(Pixel coordinate grounding data)
----------

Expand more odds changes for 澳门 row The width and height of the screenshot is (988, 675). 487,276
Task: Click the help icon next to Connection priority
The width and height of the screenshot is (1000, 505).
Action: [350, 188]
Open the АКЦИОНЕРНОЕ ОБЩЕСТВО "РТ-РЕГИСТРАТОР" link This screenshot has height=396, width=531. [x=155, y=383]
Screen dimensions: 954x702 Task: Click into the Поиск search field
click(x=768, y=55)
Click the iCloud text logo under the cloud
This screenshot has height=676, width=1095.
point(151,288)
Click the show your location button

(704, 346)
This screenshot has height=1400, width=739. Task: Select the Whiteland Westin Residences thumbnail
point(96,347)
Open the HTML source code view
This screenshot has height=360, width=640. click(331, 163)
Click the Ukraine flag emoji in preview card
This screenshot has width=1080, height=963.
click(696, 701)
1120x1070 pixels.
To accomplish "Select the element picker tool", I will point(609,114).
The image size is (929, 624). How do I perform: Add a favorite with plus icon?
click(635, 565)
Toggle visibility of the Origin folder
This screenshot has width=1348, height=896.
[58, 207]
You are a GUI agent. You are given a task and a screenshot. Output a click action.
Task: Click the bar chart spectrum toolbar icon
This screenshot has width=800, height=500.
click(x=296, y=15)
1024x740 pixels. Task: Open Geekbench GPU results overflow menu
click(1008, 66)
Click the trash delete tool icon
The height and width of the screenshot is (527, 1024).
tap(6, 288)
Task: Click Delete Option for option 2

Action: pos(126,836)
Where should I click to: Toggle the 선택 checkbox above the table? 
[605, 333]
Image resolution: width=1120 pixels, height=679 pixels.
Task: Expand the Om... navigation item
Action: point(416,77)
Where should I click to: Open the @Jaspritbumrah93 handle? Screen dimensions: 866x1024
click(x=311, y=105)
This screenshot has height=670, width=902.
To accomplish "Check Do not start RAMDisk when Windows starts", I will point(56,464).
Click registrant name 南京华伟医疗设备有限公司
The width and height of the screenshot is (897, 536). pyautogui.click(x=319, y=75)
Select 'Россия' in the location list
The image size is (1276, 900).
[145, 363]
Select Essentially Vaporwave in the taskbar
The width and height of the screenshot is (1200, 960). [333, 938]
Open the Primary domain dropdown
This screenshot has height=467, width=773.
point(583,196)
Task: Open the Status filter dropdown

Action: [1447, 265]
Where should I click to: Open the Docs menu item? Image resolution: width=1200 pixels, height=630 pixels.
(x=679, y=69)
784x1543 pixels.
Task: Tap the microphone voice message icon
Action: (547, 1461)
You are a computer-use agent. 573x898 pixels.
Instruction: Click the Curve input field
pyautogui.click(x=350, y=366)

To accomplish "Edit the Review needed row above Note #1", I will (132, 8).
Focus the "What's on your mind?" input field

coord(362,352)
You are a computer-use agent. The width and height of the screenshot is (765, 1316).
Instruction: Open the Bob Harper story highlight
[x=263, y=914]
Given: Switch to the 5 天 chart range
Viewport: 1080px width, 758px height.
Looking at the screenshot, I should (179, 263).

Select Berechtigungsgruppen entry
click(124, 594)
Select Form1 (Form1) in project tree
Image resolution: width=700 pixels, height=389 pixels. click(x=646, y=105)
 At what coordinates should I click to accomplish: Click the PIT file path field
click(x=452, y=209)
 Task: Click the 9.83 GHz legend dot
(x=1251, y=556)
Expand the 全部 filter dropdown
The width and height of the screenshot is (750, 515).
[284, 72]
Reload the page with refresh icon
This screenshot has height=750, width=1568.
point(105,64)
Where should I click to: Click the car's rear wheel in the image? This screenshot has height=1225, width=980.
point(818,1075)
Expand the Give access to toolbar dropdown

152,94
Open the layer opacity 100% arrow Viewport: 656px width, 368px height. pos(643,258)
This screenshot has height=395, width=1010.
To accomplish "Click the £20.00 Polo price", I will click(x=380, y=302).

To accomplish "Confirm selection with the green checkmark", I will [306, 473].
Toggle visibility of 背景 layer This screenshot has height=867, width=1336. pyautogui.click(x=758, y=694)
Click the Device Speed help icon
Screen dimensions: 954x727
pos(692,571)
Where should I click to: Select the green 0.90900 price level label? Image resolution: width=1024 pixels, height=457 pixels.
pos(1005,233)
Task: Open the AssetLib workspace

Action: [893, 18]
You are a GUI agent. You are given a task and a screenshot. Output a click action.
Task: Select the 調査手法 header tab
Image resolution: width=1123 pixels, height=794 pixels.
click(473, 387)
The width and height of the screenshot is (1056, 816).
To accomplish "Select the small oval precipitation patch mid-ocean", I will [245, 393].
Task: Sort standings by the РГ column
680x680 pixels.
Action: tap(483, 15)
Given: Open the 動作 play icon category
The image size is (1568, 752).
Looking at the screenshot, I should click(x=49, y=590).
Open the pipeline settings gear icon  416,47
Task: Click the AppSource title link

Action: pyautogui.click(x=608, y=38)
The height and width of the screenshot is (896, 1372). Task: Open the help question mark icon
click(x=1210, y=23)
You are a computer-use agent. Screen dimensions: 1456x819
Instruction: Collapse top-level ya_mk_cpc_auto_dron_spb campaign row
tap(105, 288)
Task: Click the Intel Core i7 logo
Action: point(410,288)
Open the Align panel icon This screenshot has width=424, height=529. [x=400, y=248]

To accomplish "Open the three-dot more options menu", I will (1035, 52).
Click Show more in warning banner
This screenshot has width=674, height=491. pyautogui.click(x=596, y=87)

----------

◆ **Instructions to follow**: Please go over the data above and tally every line holding "computer"; reply only with the count.

◆ **Result of this exercise**: 3